Instruction
Print the lines of the records starting at the one that contains "Given: Tap the main black Yeezy product image" and ending at the one that contains "Looking at the screenshot, I should tap(349, 270).", including both.

Dataset content
>> BEGIN
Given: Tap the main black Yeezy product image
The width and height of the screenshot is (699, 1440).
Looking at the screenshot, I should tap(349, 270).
>> END
>> BEGIN
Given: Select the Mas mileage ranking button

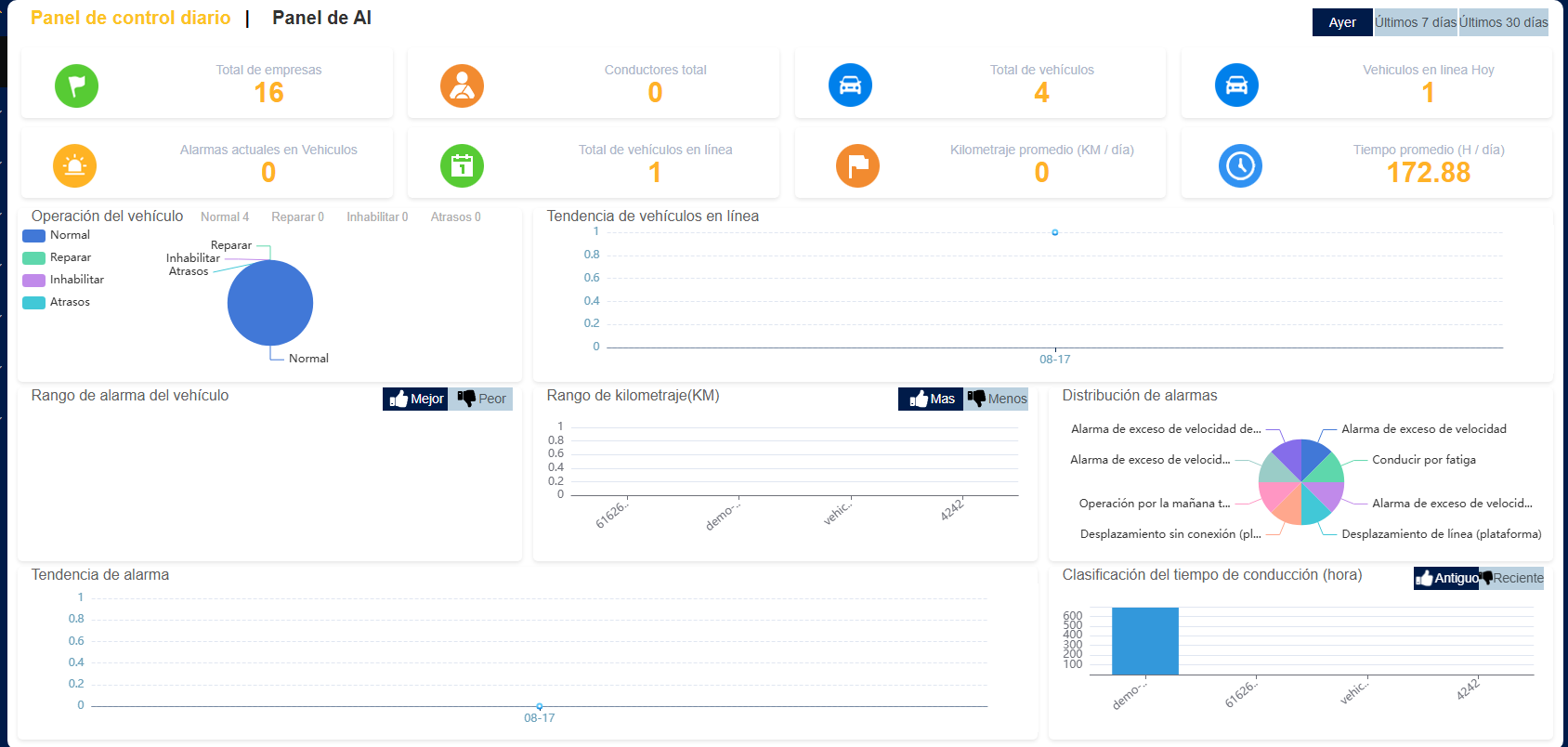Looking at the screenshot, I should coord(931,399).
>> END
>> BEGIN
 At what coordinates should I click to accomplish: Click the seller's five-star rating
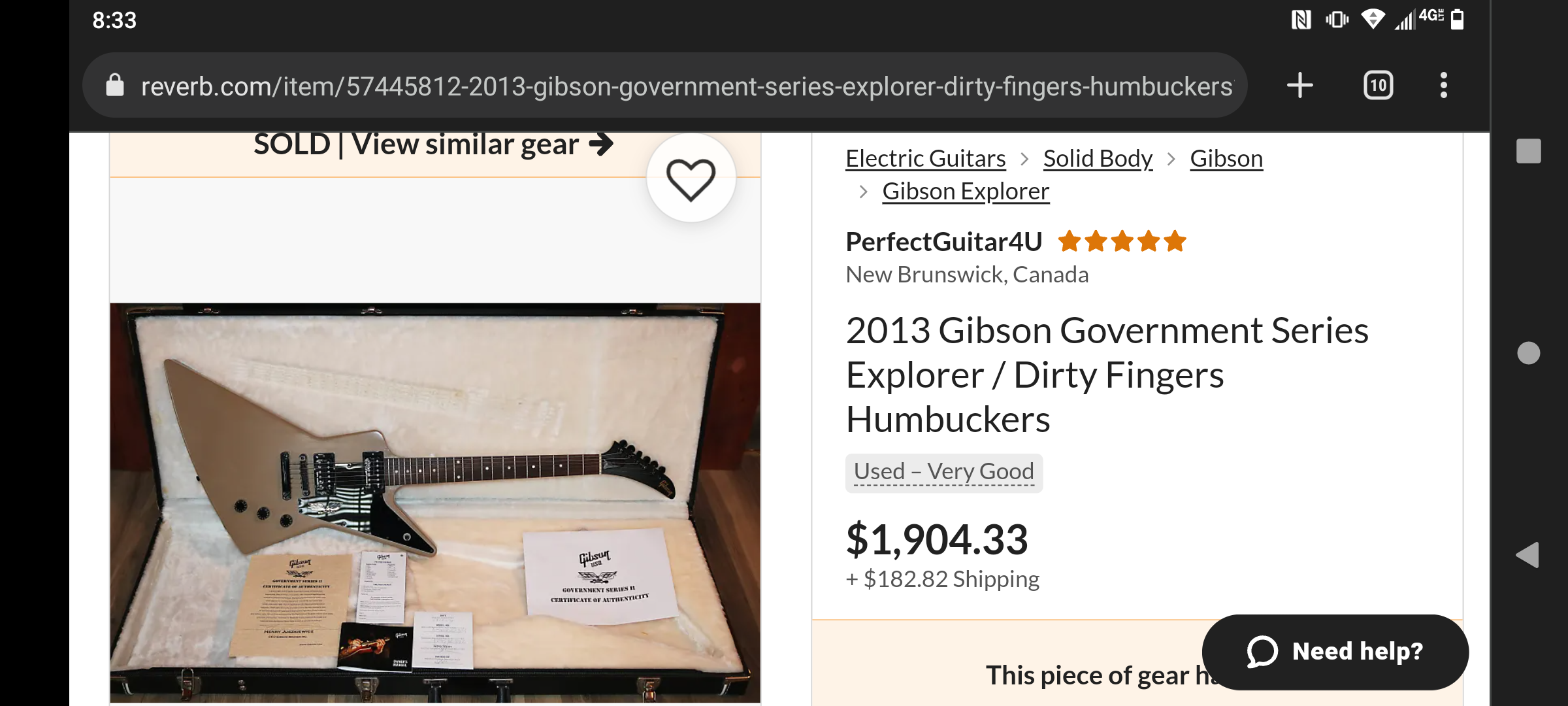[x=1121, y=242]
>> END
Expected output
Given: Tap the main black Yeezy product image
The width and height of the screenshot is (699, 1440).
Looking at the screenshot, I should tap(349, 270).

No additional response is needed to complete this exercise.